Never had Ab been able to persuade Lightfoot's father to use or even try the new weapon, the bow and arrow. He had no tender feeling toward modern innovations. He had a clear eye and strong arm, and the ax and spear were good enough for him! He recognized Ab's great qualities, but there were some things that even a well-regarded son-in-law could not impose upon any elder family male. Among these was this twanging bow with its light shaft, better fitted for a child's plaything than for real work among men. As for him, give him a heavy spear, with the blade well set in thongs, or a heavy ax, with the head well clinched in the sinew-bound wooden haft. There was rarely miss or failure to the spear-thrust or the ax-stroke. And now, in proof of the soundness of his old-fashioned belief, he staked ruggedly his life. There were few spears left. There were only axes on either side. And there stood old Hilltop upon the barrier, while beside him and all across stood men as brave if not quite as sturdy or as famous.
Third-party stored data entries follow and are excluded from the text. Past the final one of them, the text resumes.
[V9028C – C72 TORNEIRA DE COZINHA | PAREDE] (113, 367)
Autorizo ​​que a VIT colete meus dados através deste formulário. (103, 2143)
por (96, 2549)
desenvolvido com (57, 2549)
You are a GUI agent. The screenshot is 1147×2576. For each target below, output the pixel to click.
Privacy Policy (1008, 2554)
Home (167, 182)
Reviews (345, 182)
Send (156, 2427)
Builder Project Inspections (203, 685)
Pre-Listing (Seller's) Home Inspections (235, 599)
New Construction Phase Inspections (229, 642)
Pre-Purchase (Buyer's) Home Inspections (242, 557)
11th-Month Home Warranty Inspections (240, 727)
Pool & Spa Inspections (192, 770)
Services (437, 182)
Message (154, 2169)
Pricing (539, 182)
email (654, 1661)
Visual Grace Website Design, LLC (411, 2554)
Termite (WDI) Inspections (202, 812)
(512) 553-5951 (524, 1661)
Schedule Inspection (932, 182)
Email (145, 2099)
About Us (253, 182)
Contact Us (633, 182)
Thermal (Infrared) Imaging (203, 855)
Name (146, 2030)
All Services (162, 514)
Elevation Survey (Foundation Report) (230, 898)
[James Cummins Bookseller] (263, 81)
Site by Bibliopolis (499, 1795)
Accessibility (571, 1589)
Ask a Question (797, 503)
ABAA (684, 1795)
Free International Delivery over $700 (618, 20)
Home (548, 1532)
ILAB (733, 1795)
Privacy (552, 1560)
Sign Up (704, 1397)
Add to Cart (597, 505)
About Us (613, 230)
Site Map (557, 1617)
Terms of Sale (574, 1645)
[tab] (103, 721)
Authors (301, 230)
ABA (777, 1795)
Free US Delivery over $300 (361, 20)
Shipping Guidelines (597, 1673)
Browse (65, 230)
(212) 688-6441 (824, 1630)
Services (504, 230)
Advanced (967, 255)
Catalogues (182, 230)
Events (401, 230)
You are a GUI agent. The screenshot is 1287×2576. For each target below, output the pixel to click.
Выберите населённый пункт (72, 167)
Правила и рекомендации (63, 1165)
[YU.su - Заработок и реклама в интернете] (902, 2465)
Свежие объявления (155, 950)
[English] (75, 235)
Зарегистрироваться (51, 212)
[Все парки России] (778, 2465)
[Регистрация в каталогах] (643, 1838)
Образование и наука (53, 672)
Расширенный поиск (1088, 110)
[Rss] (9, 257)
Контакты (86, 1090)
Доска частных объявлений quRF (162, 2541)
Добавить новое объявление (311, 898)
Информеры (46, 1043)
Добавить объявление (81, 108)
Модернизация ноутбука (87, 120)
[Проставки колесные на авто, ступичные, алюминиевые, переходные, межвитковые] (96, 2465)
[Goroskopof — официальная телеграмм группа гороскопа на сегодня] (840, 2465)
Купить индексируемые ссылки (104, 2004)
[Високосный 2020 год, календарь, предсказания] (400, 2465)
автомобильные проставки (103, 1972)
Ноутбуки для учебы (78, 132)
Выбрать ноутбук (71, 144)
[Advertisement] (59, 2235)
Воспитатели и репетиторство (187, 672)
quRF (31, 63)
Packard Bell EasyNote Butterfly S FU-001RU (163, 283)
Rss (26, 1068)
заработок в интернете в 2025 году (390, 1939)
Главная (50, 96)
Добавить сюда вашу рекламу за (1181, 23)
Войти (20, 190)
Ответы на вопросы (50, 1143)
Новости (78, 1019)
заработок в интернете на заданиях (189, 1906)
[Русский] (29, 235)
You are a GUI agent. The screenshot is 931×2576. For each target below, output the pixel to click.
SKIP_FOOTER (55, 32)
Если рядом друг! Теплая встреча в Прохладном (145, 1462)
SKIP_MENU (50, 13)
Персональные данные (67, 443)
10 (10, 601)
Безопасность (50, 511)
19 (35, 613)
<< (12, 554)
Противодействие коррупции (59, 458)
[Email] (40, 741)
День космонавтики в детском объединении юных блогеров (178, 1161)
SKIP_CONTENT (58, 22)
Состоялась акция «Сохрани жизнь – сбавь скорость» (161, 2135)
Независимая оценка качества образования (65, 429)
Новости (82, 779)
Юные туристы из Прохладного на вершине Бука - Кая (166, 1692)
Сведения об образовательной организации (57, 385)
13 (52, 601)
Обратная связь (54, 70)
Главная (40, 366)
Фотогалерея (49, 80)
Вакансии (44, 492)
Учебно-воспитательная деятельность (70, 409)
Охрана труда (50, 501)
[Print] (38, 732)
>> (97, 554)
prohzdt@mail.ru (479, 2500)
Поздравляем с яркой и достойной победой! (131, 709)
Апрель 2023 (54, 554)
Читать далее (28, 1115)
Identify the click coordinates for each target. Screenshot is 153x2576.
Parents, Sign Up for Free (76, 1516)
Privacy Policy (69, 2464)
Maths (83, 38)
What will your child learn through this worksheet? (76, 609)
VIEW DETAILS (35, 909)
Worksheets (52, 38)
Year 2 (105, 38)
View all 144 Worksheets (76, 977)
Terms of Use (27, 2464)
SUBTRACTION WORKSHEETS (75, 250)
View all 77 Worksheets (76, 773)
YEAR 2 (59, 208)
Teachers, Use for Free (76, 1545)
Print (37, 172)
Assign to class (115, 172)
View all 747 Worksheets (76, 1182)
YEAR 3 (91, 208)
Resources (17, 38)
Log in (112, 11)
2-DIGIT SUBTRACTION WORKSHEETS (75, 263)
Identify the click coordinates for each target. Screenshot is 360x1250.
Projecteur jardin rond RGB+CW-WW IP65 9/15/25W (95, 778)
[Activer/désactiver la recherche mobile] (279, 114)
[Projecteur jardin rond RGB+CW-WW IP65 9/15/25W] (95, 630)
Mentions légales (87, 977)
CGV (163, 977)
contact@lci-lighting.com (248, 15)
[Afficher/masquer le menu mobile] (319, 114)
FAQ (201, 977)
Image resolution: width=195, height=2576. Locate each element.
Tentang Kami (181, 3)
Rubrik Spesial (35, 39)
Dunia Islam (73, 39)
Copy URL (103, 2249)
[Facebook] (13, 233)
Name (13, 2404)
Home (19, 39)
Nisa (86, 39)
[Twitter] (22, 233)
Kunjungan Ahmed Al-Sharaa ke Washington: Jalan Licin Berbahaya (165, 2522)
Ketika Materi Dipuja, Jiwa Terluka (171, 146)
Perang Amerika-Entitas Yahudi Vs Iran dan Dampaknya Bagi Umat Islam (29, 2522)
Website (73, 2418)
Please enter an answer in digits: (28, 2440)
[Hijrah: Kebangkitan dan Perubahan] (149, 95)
In the rear of the line, noisy, sometimes fierce and sometimes weeping, were the women, whose skill was only a little less than that of the males and who were even more ruthless in all feeling toward the enemy. And still easily chief among these, conspicuous by her noisy and uncaring demeanor of mingled alarm and vengefulness, was the raging Moonface. She rushed up close beside her husband's defending group and still hurled stones and hurled them most effectively. They went as if from a catapult, and more than one bone or head was broken that day by those missiles from the arm of this squat savage wife and mother. But the men below were outnumbering and brave, and now, maddened by different emotions, the lust of conquest, the murderous anger over slain companions and, underlying all, the thought of ownership of this fair and warm and safe place of home, were resolute in their attack. They had faith in their leader, Boarface, and expected confidently every moment an onslaught to aid them from above. And so they came up the watery slope, one pressing blood-thirstily behind the other with an earnestness none but men as strong and well equipped and as brave or braver could hope to withstand. The closing struggle was desperate.
Hilltop stood to the front, between two rocks some few yards apart, over which bubbled the shallow creek, and between which was the main upward entrance to the valley. He stood upon a rock almost as flat as if some expert engineer of ages later had planed its surface and then adjusted it to a level, leaving the shallow waters tumbling all about it. The rock out-jutted somewhat on the slope and there must necessarily be some little climb to face the aged defender. On either side was a stretch of down-running, gradually-sloping waterfall, full of great boulders, embarrassing any straight rush of a group together, but, between and upward, sprang swart men, and facing them on either side of old Hilltop beyond the rocks were the remainder of the mass of cave men upon whom he depended for making good the defense of the whole barrier. Beside him, in the center of the battle, were the two creatures in the world upon whom he could most depend, his stalwart and splendid sons, Strong-Arm and Branch. With them, as gallant if not as strong as his great brother, stood braced the eager Bark. They were ready, these young men, but, as it chanced, there could be, at the beginning of the strong clamber of the foe, only one man to first meet them. All were behind this man at the front, for the flat rock came to something like a point. He stood there, hairy and bare except for the skin about his hips, and with only an ax in his hand, but this did not matter so much as it might have done, for only axes were borne by the up-clambering assailants. The throwing of an ax was a little matter to the sharp-eyed and flexile-muscled cave men. Who could not dodge an ax was better out of the way and out of the world. A meeting such as this impending must be a matter only of close personal encounter and fencing with arm and wooden handle and flint-head of edge and weight.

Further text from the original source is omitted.